ICBC, which has committed $1.2-billion to the project, has a 20% stake in Standard Bank, which will make available $300-million for the project.

The coal plant is being constructed by a consortium of local and international firms under investment vehicle Amu Power Company, which will provide the balance of $500-million.

The partners in the consortium are Kenyan firms Gulf Energy and Centum Investments and Sichuan Electric Power Design & Consulting Company and Sichuan No 3 Power Construction Company – both subsidiaries of Chinese energy giant PowerChina – as well as China Huadian Corporation Power Operation Company.

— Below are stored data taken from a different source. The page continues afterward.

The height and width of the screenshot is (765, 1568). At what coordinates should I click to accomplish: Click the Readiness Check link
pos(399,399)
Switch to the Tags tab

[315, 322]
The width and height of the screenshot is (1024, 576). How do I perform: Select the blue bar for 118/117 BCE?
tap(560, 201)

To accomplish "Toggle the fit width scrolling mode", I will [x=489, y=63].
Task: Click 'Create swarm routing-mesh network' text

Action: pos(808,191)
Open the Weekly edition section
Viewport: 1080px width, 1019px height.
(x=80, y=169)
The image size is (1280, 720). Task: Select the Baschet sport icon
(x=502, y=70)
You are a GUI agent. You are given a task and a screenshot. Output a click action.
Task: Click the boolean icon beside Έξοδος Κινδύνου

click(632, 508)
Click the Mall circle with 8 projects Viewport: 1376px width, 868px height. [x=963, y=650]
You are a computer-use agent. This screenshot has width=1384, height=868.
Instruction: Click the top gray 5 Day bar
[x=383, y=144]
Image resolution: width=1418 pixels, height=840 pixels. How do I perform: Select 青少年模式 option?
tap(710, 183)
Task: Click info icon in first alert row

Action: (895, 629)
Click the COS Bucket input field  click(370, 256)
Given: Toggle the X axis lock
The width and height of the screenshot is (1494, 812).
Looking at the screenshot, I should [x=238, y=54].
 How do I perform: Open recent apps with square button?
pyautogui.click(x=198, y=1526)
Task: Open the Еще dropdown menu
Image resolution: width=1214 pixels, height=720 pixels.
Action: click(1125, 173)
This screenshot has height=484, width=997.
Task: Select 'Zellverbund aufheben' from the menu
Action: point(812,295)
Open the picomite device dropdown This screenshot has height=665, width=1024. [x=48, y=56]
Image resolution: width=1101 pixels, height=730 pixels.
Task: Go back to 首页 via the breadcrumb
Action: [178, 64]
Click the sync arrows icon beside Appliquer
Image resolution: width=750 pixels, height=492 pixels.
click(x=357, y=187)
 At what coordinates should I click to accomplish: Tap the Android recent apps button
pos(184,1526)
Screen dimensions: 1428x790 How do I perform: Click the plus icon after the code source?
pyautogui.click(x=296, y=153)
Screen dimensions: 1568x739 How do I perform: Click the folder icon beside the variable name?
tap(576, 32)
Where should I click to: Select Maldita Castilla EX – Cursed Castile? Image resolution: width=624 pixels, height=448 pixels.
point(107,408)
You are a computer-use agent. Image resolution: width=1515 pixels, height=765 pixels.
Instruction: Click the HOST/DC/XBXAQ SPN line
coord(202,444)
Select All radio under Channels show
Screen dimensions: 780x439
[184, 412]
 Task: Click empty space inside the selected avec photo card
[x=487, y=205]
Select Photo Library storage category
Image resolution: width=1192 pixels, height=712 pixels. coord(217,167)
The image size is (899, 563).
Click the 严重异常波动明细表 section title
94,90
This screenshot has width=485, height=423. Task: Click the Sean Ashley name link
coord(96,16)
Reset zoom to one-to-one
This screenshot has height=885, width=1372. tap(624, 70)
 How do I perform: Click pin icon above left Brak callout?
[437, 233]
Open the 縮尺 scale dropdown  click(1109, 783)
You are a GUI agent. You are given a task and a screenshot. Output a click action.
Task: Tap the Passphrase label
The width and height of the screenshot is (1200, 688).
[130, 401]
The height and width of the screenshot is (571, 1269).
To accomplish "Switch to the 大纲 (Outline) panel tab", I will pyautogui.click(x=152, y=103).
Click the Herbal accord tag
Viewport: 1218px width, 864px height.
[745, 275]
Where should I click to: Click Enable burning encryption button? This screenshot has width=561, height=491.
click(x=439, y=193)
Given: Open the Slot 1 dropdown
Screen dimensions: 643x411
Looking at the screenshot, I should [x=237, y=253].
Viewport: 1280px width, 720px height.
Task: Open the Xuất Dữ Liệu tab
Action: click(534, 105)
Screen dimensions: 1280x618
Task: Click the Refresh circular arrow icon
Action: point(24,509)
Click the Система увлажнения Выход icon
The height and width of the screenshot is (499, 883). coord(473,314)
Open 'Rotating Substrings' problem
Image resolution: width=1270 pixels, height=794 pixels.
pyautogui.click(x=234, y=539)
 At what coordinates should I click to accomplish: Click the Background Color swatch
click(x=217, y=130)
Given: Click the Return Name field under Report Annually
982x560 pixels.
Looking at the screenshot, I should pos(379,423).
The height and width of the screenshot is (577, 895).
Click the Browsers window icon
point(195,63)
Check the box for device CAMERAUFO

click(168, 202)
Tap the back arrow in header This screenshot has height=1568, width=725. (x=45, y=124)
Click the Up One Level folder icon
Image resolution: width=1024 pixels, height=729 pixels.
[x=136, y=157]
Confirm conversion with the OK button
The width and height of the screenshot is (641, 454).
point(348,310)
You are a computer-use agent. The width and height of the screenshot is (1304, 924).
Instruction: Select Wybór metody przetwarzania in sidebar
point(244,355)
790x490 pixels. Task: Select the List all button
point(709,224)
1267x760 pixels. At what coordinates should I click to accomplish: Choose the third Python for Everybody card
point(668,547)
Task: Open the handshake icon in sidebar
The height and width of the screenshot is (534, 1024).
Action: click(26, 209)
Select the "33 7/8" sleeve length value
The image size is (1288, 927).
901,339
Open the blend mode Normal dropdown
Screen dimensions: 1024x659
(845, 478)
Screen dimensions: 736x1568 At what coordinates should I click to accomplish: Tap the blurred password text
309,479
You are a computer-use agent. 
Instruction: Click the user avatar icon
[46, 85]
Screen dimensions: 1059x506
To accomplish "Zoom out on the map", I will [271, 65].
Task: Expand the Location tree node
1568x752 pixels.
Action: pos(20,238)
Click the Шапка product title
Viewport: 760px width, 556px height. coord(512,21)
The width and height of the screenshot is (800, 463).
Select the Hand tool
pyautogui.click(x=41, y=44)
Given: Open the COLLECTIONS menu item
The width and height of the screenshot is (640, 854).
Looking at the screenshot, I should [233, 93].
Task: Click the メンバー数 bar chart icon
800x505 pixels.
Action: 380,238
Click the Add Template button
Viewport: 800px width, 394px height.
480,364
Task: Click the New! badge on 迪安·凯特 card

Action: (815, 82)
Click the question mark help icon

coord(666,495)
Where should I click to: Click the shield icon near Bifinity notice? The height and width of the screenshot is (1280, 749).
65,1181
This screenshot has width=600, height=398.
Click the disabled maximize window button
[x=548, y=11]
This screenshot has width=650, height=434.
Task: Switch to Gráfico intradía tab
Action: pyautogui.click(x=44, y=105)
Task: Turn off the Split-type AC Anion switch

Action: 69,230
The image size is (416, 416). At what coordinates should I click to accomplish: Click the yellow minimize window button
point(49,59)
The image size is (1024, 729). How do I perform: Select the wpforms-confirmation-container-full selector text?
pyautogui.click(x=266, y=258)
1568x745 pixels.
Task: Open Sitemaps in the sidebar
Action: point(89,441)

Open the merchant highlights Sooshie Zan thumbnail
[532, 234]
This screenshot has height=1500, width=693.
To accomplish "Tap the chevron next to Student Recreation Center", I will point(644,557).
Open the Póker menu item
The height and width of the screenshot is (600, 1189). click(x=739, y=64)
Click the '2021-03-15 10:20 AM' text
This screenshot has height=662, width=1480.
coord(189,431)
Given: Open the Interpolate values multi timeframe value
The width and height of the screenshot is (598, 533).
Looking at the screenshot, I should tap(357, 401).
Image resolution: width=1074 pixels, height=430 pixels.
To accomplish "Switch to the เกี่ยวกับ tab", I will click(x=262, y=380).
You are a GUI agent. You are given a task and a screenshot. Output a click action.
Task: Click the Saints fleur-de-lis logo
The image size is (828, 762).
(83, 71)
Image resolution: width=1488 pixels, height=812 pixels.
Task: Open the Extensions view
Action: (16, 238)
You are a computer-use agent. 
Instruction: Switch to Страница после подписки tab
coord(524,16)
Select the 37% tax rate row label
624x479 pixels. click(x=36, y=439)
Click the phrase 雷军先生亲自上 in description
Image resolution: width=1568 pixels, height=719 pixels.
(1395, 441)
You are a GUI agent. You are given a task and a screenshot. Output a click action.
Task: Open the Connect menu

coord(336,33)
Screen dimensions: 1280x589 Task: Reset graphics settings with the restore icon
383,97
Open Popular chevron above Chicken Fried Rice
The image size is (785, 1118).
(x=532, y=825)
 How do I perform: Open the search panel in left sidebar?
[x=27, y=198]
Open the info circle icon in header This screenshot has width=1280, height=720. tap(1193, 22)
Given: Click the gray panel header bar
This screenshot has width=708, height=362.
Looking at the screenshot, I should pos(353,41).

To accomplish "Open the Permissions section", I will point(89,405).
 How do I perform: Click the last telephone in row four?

The securing of the $300-million from Standard Bank paves the way for the construction of the plant, which is critical to Kenya’s ambitions to increase electricity generation by 5 000 MW over the next two years.

Gulf Energy CEO Francis Njogu says construction will start as soon as the Kenya government completes the acquisition of 860 ha of land in the Lamu coastal area, where the plant will be located.

“We hope to start construction as soon as the land is secured and we project it will take about 21 months to complete the project,” he says.

Kenya’s National Land Commission has already started the process to acquire land.

Construction of the plant has been hampered by not only by delays in securing funding but also controversies over the awarding of the contract to Amu, local communities refusing to be relocated and environmentalists raising concerns over carbon emissions and toxic coal ash.

The project has also been affected by the failure of the State’s environment watchdog, the National Environmental Management Authority, to grant the necessary approvals on time.

Once the plant is up and running, it will be the single largest power generating plant in East, Central and Southern Africa, excluding South Africa, and will account for about 50% of Kenya’s power production.

Amu Power has already signed a power purchase agreement with Kenya Power to sell electricity generated at the plant at a cost of US7.52c/kWh.